───── Extrait
Crayon. Redites-le pour voir. Crayon. Ça, c’est un mot qui fait sourire, excitant. Parce qu’il cultive l’ambiguïté et la sonorité de tous les possibles, d’imaginer des univers incroyables tous azimuts, tous horizons. Un crayon, ça prolonge votre doigt, votre main, certainement soumis à rude épreuve là où le reste de votre corps est immunisé et peut vivre confortablement les drames ou les aventures, les larmes ou les rires, les fictions ou le documentaire que cet ustensile si utile à rêver, à se laisser aller, doit affronter. Si fragile et fort à la fois, le crayon est vent debout et il faut l’user pour en venir à bout, dans un ouragan de couleurs.
──────────
> _Consignes_
A: Répondez brièvement à ces questions sur le texte consacré au crayon :
(i) Que prolonge un crayon ?
(ii) Quels deux adjectifs opposés le qualifient à la fois ?
(iii) Dans quoi faut-il l'user pour en venir à bout ?
B: Écrivez la suite du texte consacré au crayon, à partir de sa dernière phrase.
───── Listing fourni
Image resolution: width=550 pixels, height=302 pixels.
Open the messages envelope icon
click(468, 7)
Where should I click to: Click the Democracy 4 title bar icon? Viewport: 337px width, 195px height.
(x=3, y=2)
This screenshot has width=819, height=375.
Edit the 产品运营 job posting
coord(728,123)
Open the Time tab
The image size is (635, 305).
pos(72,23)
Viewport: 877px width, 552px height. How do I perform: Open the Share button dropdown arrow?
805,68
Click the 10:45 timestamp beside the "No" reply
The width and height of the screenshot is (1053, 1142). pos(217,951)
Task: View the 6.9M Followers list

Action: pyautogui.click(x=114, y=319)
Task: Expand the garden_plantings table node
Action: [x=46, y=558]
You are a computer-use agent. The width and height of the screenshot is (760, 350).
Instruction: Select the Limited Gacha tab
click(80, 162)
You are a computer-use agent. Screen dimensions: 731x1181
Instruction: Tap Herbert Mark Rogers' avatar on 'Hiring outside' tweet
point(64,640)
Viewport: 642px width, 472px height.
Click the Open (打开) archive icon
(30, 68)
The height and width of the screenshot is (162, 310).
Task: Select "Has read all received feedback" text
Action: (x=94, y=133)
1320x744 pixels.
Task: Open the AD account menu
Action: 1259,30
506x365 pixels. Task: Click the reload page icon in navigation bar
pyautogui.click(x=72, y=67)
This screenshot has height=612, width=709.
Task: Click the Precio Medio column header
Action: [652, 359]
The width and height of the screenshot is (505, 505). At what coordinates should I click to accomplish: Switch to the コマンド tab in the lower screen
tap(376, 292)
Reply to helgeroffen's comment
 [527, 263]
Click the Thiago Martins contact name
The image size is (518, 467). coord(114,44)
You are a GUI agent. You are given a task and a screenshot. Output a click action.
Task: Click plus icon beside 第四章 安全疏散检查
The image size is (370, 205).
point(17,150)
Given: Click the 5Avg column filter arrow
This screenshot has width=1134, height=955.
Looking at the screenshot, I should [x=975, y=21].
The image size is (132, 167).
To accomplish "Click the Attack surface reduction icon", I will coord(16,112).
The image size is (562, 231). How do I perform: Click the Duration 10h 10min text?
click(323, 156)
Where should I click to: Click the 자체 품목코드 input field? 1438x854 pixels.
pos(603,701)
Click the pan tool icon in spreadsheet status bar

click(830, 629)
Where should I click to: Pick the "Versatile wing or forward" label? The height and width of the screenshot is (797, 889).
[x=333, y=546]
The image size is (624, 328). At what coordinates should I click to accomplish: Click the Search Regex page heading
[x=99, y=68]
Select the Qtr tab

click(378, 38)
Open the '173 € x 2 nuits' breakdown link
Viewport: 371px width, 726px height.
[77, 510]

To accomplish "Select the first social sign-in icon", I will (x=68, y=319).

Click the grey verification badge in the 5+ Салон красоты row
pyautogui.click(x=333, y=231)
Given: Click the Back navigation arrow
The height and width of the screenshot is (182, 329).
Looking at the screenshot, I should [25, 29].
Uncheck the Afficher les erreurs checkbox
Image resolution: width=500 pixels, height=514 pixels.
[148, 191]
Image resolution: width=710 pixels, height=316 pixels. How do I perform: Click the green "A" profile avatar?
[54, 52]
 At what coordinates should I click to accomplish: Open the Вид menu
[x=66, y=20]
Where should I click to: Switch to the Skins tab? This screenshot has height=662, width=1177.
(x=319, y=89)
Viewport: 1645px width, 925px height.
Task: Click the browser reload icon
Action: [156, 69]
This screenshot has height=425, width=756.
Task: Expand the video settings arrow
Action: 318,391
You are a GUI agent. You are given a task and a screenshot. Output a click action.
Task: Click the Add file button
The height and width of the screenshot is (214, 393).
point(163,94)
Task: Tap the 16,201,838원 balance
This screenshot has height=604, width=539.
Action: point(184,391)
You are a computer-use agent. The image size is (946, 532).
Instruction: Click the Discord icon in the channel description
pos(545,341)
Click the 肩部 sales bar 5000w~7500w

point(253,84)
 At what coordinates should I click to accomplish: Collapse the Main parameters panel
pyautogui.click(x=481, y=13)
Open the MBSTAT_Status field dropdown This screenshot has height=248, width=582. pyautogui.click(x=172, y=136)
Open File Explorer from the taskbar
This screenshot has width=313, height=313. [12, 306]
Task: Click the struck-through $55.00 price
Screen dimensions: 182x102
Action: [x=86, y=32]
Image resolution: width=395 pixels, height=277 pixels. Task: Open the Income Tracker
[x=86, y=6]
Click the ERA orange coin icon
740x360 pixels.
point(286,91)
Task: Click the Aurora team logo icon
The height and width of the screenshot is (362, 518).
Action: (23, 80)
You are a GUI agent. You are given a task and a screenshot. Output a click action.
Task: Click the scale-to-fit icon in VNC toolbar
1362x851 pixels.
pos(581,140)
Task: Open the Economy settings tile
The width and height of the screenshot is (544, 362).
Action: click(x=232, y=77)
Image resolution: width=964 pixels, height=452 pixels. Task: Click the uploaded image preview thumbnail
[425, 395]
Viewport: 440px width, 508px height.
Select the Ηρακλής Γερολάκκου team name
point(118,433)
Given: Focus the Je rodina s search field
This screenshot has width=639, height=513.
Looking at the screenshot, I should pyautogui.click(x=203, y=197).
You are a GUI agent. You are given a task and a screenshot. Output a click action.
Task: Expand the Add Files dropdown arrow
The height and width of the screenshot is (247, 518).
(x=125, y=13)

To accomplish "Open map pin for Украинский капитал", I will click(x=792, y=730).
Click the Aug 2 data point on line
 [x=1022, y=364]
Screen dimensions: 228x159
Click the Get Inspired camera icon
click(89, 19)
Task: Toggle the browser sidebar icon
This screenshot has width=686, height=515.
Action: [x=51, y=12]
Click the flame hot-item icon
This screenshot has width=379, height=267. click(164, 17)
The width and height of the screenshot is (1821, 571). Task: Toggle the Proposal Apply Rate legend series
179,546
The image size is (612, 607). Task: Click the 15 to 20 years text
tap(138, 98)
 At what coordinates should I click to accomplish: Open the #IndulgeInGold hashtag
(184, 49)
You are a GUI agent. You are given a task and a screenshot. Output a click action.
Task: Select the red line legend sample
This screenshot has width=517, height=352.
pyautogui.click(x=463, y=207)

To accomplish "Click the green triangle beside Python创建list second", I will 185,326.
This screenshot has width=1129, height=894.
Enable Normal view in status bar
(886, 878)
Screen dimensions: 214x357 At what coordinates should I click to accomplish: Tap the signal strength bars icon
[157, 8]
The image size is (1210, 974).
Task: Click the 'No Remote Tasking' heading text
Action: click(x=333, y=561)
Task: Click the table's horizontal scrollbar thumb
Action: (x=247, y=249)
──────────
> _Corrigé_
A:
(i) Votre doigt, votre main.
(ii) Fragile et fort.
(iii) Dans un ouragan de couleurs.

B:
© Créons chez CFC

Sur la couverture, Créons est pourtant dans une sale passe, en chute libre dans un ciel infini. Va-t-il se rattraper sur un nuage, s’étaler sur un sol duveteux ou se crasher sur un terrain dur comme la pierre. Toujours est-il que son auteur, photo-graphiste a figé cet instant aussi tétanisant que gracieux, élégiaque et grandiose, avant que la course folle ne commence. Ça donne diablement envie d’ouvrir le livre, de déployer sa magie. Et déjà, sur les pages de garde, l’auteur a fait ses gammes, un assemblage de taches multicolores, de notes de peinture hirsutes permettant de faire ses armes, du dur au doux. Puis, hop, qui a éteint la lumière.

© Créons chez CFC
© Créons chez CFC

Certains créent à partir du blanc, Créons lui le fait sur le noir, en rallumant la lumière, en allumant le feu pour refroidir les ardeurs de la pluie qui s’abat sur la triste petite vi(ll)e de notre nouvel ami. Le réveil est désaccordé, casse-noisettes ne joue même plus « je te tiens tu me tiens par la barbichette » et les natures mortes le sont toujours plus. Dans la maison, tout est morne, mélancolique, délétère. Puis l’eau s’infiltre, l’inondation guette. Porté par les événements, Créons doit sauver son univers qui gondole. La scène est digne de L’apprenti sorcier de Fantasia.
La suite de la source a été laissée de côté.